Recordações da Academia Catalana de Letras – Inimigos políticos resolviam suas divergências na bala

Houve um tempo, em Catalão, que os inimigos políticos eram vizinhos e resolviam suas divergências na bala. Moravam quase de frente um para o outro e quando estourava um conflito armado a luta se dava a partir de suas próprias residências.

Foi o que aconteceu, no centro da cidade, em 1892 e 1897.

Os atores principais residiam na Rua do Comércio, hoje Avenida 20 de Agosto. O senador Antonio Paranhos morava em um sobrado bem na esquina com a praça central, o coronel José Maria da Silva Ayres tinha residência quase de frente e o capitão Carlos Antonio de Andrade residia no casarão ao lado da Farmácia Felicidade, separado apenas por um beco que dava no córrego Pirapitinga. O casarão ficava bem de frente à casa em que morou o juiz e escritor Bernardo Guimarães.

O beco, ao lado do casarão, era uma via tortuosa, frequentada por ex-escravos que dançavam batuque à noite, debaixo de enormes gameleiras na beirada do Pirapitinga. Depois de atravessar uma pinguela sobre o córrego, a passagem continuava ladeira acima num arremedo de rua, enfeitada com toupeiras de mandacaru, conhecida como rua dos Pretos, que se prolongava até alcançar a rua da Capoeira.

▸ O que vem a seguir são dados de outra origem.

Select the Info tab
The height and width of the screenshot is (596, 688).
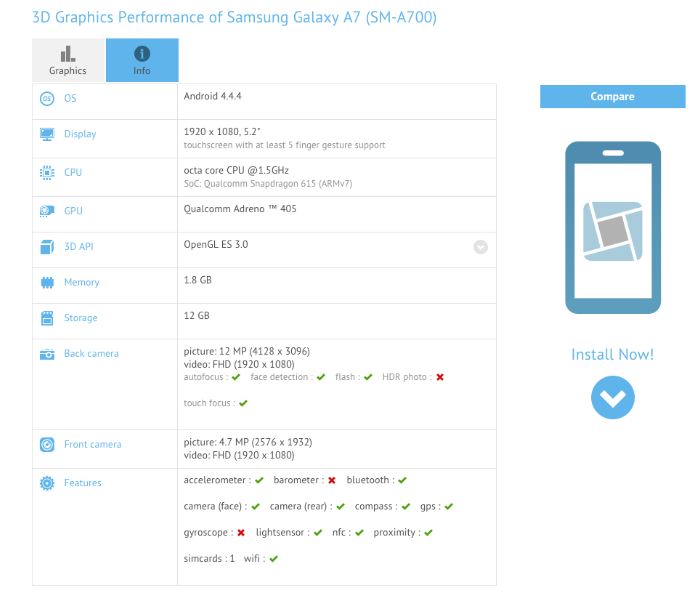click(142, 60)
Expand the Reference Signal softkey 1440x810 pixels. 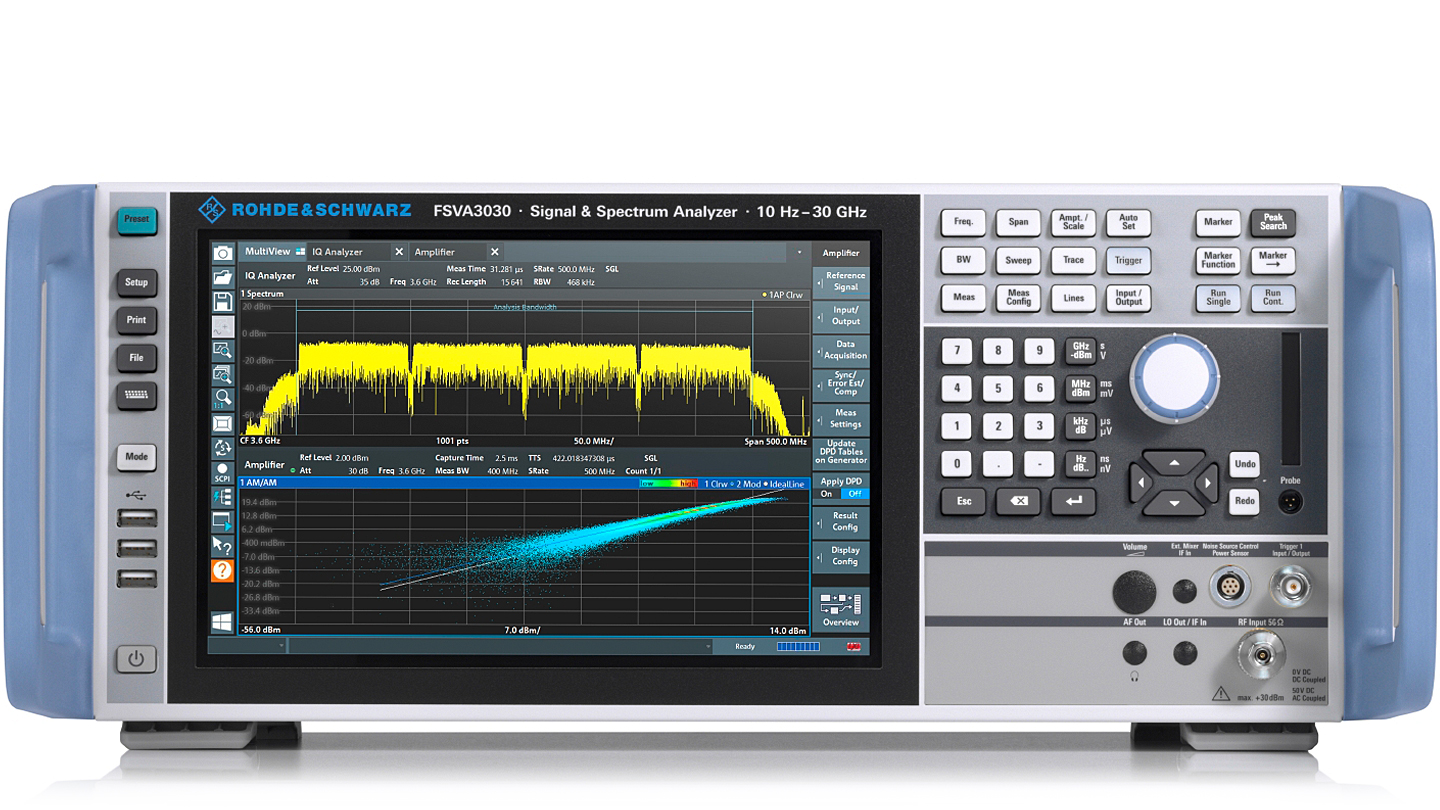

No início, os políticos catalanos era todos amigos. O senador Paranhos tinha uma casa comercial no térreo do sobrado e era, há mais de trinta anos, o líder político do município. O coronel José Maria Ayres, também de família tradicional, era fazendeiro conhecido e popular, apelidado de José Tabaco pela quantidade de rapé que consumia. O capitão Carlos de Andrade, militar que veio para Catalão após a Guerra do Paraguai, instalou no seu casarão um armazém de secos e molhados, além de tocar um moinho que construiu à beira do Pirapitinga.
As divergências políticas começaram depois da proclamação da República. Com o novo cenário, as famílias catalanas se dividiram e o capitão Andrade ficou do lado do coronel José da Silva Ayres, que se tornara ferrenho adversário do senador.

Depois de algumas acusações de tentativas de homicídio, as famílias passaram a se odiar. Até que, em 1892, aconteceu um cerrado tiroteio contra o sobrado da família Paranhos, num cerco que durou mais de 24 horas. O padre Luiz Antonio da Costa intermediou uma trégua e o senador se retirou da cidade com sua família por um tempo. Na contenda morreu um jagunço.

Em 1897, porém, o senador Paranhos, ao passar na porta do casarão do capitão Carlos foi abatido a tiros pelo jagunço Elizeu da Cunha e seu parceiro conhecido como Negrão. O capitão alegou, mais tarde, que estava no fundo do quintal conversando com seu filho, e que não participara da tocaia.

Tudo ocorreu na porta do casarão na tarde do dia 30 de novembro de 1897. Antonio Paranhos havia comparecido a um tribunal do júri no prédio da cadeia municipal e, na volta, juntamente com amigos e familiares, resolveu passar pela Rua do Comércio. Quando cruzou pela Farmácia Felicidade, um mulato sentado na escada da frente do casarão o cumprimentou: “Boa tarde, senador”.

Era a senha. As janelas da frente do casarão se abriram e uma saraivada de tiros abateram o velho político. Seu neto, Alfredo Paranhos, recebeu tiros na perna e se arrastou até a Farmácia Felicidade. O restante do grupo saiu em correria deixando guarda-chuvas, bengalas e chapéus espalhados pela rua. O velho Paranhos sentou-se ao chão e nova descarga prostou-o sem vida.

O senador permanecia estendido na poeira da rua. Ninguém se atrevia a ir buscá-lo. O tiroteio entre o sobrado dos Paranhos e o casarão do capitão Carlos não tinha interrupção. Num gesto de desespero, duas filhas do senador saíram à rua e arrastaram o corpo do pai até o sobrado. Por sorte ou sentimento de piedade, não atiraram nas duas mulheres.

O tiroteio durou dias e noites. Um rapazinho de 14 anos abriu uma janela do sobrado e espiou o casarão do capitão. Foi a última coisa que viu. Uma descarga o derrubou com um tiro certeiro na testa.

Na madrugada da segunda noite, membros da família do senador pulou os muros do quintal do sobrado e conduziu numa rede o corpo do velho até o cemitério.

Na terceira noite, debaixo de um temporal, os ocupantes do casarão fugiram pelo córrego Pirapitinga valendo-se da rua dos Pretos.

Mas, a história não terminou aí. Continuou com a longa captura, o doloroso martírio e o assassinato do capitão Carlos de Andrade, semanas depois, na cadeia de Catalão.